• [WHAT TO DO]
Copy, exactly and without additions, every line in the records below from the one holding "Moda (379, 63)" through the one holding "Robert Irwin (86, 1974)", both ends included.
────
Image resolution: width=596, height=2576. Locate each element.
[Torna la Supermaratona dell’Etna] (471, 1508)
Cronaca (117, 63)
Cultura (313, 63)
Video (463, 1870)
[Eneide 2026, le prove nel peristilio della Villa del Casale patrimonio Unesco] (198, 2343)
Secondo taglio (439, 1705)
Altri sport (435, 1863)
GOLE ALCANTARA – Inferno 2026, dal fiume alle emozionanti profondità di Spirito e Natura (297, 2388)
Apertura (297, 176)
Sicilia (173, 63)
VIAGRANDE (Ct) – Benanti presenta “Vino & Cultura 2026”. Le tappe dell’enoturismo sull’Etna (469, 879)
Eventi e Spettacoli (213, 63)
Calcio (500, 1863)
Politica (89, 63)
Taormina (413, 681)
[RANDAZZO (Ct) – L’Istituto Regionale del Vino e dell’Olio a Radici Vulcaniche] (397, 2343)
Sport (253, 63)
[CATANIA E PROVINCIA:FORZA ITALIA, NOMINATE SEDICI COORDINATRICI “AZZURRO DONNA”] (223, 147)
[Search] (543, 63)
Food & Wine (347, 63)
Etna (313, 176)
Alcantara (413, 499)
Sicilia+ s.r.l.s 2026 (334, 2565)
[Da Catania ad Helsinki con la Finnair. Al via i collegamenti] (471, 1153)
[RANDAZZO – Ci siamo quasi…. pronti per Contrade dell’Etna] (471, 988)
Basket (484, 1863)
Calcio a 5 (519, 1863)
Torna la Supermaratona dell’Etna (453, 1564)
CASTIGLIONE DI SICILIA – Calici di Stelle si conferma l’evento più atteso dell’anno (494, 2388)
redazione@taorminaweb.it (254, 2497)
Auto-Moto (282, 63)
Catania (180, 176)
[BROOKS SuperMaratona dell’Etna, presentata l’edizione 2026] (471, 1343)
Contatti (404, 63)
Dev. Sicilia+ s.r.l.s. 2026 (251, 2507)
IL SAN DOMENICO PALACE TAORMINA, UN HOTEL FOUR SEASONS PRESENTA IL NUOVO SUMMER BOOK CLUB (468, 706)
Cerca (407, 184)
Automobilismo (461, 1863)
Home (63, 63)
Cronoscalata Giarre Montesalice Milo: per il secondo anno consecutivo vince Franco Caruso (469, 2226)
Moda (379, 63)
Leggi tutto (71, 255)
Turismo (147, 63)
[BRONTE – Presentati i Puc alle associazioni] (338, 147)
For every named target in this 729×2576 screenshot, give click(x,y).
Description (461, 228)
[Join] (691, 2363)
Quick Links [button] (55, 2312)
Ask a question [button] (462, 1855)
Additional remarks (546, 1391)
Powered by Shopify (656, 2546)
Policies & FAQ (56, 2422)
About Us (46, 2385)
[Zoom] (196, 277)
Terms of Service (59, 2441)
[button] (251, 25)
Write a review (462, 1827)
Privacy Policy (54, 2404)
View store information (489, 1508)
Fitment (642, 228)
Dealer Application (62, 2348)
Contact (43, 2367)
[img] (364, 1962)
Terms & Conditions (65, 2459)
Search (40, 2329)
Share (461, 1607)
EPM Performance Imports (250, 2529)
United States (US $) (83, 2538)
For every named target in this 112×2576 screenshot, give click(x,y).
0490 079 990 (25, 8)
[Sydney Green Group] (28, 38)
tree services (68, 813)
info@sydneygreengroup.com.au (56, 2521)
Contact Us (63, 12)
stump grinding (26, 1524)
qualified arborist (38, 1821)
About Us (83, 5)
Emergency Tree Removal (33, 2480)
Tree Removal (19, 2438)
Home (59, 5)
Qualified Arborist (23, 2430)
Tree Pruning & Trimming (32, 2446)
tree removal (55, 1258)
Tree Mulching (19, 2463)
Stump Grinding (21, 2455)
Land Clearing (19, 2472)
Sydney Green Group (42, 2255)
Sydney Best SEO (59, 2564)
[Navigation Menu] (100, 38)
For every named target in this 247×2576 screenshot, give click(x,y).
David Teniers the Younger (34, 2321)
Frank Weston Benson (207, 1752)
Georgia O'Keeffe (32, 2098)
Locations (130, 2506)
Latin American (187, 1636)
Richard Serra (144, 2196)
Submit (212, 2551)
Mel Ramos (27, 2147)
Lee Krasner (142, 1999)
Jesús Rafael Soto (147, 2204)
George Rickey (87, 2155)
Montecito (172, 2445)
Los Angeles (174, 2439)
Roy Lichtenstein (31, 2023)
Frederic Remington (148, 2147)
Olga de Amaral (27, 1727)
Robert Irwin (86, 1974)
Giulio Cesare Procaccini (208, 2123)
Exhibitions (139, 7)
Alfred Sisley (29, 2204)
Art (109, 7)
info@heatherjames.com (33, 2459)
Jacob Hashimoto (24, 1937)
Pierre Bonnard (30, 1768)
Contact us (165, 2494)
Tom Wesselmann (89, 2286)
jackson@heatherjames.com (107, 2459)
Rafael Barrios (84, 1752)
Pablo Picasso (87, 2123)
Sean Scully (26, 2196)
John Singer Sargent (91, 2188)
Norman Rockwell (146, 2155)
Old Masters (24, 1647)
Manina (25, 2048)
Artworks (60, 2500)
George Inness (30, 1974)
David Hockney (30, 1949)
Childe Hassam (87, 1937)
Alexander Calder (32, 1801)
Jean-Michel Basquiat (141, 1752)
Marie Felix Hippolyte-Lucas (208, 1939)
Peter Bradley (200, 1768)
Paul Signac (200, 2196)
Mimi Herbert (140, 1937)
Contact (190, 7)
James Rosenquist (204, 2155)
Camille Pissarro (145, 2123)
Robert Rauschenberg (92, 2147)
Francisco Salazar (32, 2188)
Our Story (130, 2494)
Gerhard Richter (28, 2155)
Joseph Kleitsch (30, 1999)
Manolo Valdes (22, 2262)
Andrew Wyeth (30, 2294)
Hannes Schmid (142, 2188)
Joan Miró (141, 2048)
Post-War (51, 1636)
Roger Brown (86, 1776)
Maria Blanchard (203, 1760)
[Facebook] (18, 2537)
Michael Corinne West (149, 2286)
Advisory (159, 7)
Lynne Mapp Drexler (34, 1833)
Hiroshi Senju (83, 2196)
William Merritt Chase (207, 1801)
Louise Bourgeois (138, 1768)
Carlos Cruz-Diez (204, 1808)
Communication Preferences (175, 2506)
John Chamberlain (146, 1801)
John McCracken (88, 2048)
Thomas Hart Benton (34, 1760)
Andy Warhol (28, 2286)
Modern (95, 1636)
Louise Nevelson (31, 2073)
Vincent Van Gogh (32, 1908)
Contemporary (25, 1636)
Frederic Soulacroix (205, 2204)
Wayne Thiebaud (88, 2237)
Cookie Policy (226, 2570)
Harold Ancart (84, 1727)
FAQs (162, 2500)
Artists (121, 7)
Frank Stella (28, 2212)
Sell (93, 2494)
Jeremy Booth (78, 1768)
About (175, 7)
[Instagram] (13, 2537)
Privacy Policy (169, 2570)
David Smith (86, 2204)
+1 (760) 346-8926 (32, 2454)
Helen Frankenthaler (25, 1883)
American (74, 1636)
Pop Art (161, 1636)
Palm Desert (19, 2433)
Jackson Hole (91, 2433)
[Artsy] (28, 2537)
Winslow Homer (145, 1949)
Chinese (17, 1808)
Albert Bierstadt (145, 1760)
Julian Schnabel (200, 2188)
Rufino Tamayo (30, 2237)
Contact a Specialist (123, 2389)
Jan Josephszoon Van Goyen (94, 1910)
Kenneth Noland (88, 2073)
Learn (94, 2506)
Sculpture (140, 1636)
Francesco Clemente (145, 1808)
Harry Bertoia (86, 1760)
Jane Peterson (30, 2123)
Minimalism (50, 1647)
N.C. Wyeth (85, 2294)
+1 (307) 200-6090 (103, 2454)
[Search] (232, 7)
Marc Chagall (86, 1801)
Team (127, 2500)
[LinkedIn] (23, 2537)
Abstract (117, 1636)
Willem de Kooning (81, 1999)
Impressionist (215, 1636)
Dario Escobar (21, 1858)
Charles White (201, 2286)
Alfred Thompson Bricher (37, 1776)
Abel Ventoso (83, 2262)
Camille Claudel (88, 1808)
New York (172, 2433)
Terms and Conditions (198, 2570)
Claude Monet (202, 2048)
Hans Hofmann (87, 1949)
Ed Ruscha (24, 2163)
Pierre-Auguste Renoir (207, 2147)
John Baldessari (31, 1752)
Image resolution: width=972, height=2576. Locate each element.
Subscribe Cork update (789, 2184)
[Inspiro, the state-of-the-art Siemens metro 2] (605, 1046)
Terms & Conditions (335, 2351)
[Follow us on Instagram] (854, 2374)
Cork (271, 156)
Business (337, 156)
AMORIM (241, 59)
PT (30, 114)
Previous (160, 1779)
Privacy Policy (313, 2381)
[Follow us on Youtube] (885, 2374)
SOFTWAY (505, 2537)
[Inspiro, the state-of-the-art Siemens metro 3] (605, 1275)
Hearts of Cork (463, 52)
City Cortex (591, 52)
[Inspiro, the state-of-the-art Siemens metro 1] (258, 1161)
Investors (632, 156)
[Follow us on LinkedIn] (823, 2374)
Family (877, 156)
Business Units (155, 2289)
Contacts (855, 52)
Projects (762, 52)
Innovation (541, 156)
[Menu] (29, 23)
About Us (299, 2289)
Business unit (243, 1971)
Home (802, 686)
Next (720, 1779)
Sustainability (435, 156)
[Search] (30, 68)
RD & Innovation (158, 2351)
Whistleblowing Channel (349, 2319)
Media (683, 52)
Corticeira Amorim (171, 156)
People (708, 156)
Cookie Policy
────
• [RESPONSE FOR THIS EXERCISE]
Moda (379, 63)
Leggi tutto (71, 255)
Turismo (147, 63)
[BRONTE – Presentati i Puc alle associazioni] (338, 147)
For every named target in this 729×2576 screenshot, give click(x,y).
Description (461, 228)
[Join] (691, 2363)
Quick Links [button] (55, 2312)
Ask a question [button] (462, 1855)
Additional remarks (546, 1391)
Powered by Shopify (656, 2546)
Policies & FAQ (56, 2422)
About Us (46, 2385)
[Zoom] (196, 277)
Terms of Service (59, 2441)
[button] (251, 25)
Write a review (462, 1827)
Privacy Policy (54, 2404)
View store information (489, 1508)
Fitment (642, 228)
Dealer Application (62, 2348)
Contact (43, 2367)
[img] (364, 1962)
Terms & Conditions (65, 2459)
Search (40, 2329)
Share (461, 1607)
EPM Performance Imports (250, 2529)
United States (US $) (83, 2538)
For every named target in this 112×2576 screenshot, give click(x,y).
0490 079 990 (25, 8)
[Sydney Green Group] (28, 38)
tree services (68, 813)
info@sydneygreengroup.com.au (56, 2521)
Contact Us (63, 12)
stump grinding (26, 1524)
qualified arborist (38, 1821)
About Us (83, 5)
Emergency Tree Removal (33, 2480)
Tree Removal (19, 2438)
Home (59, 5)
Qualified Arborist (23, 2430)
Tree Pruning & Trimming (32, 2446)
tree removal (55, 1258)
Tree Mulching (19, 2463)
Stump Grinding (21, 2455)
Land Clearing (19, 2472)
Sydney Green Group (42, 2255)
Sydney Best SEO (59, 2564)
[Navigation Menu] (100, 38)
For every named target in this 247×2576 screenshot, give click(x,y).
David Teniers the Younger (34, 2321)
Frank Weston Benson (207, 1752)
Georgia O'Keeffe (32, 2098)
Locations (130, 2506)
Latin American (187, 1636)
Richard Serra (144, 2196)
Submit (212, 2551)
Mel Ramos (27, 2147)
Lee Krasner (142, 1999)
Jesús Rafael Soto (147, 2204)
George Rickey (87, 2155)
Montecito (172, 2445)
Los Angeles (174, 2439)
Roy Lichtenstein (31, 2023)
Frederic Remington (148, 2147)
Olga de Amaral (27, 1727)
Robert Irwin (86, 1974)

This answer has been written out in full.